‘Soundbite policy’ on Russian bank accounts fails in the real world
A ban on all Russian citizens holding more than £50,000 in British bank accounts has not been imposed six months after it was proposed.
It was part of a package of financial measures drawn up by the Foreign Office under Liz Truss in February on the day Russia invaded Ukraine. At the time the banking industry warned privately that such a wide-ranging sanction was impracticable and would not hurt President Putin’s regime.
It is understood that the Foreign Office is still exploring the policy but a City source said: “It’s such a badly thought through bit of soundbite politics that doesn’t work in the real world.”
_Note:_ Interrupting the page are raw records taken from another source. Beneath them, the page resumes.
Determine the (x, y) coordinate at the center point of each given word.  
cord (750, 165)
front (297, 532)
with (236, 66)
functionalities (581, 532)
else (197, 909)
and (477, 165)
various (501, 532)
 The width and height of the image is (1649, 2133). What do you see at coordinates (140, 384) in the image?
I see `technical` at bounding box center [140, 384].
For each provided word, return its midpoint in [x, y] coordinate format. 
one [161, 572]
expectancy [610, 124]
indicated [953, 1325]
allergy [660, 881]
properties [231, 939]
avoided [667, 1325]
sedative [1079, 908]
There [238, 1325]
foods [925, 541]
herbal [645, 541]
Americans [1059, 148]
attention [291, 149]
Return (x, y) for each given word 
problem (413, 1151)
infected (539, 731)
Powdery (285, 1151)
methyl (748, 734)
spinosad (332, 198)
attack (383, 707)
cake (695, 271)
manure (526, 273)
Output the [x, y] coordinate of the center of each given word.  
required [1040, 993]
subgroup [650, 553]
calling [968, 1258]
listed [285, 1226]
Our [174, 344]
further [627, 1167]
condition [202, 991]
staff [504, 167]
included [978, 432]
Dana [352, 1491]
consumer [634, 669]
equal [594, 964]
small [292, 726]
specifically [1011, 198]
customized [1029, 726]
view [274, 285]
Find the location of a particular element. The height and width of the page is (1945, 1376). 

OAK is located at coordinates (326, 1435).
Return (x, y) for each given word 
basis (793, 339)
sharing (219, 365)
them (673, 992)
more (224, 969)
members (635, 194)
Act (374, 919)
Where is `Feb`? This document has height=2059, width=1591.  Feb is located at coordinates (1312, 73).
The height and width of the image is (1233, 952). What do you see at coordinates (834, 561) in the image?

London became a magnet for Russian money after the fall of the Soviet Union and the rise of Putin; some of the money is believed to have been looted through the privatisation of state-owned industries in a process that created Russia’s oligarchs.
Britain did little to stanch the flow of cash into the UK until Russia declared war on Ukraine. The outbreak of war prompted the government to set out what Truss, the frontrunner to become the next prime minister, described on February 24 as an “unprecedented package of measures” aimed at inflicting “devastating economic pain on Putin and Russia”.
The move raised questions for banks, including how they should treat Russians with multiple accounts or joint accounts with people of other nationalities. Bank IT systems are not set up for such a ban, which means they would need to spend huge sums on overhauls.
There are also worries that it would contravene equality legislation. City experts said a blanket limit would have widespread consequences and that rather than hurting oligarchs it would affect ordinary Russians in the UK who might have sold a house, or students with large sums for their university fees.
The Foreign Office declined to comment.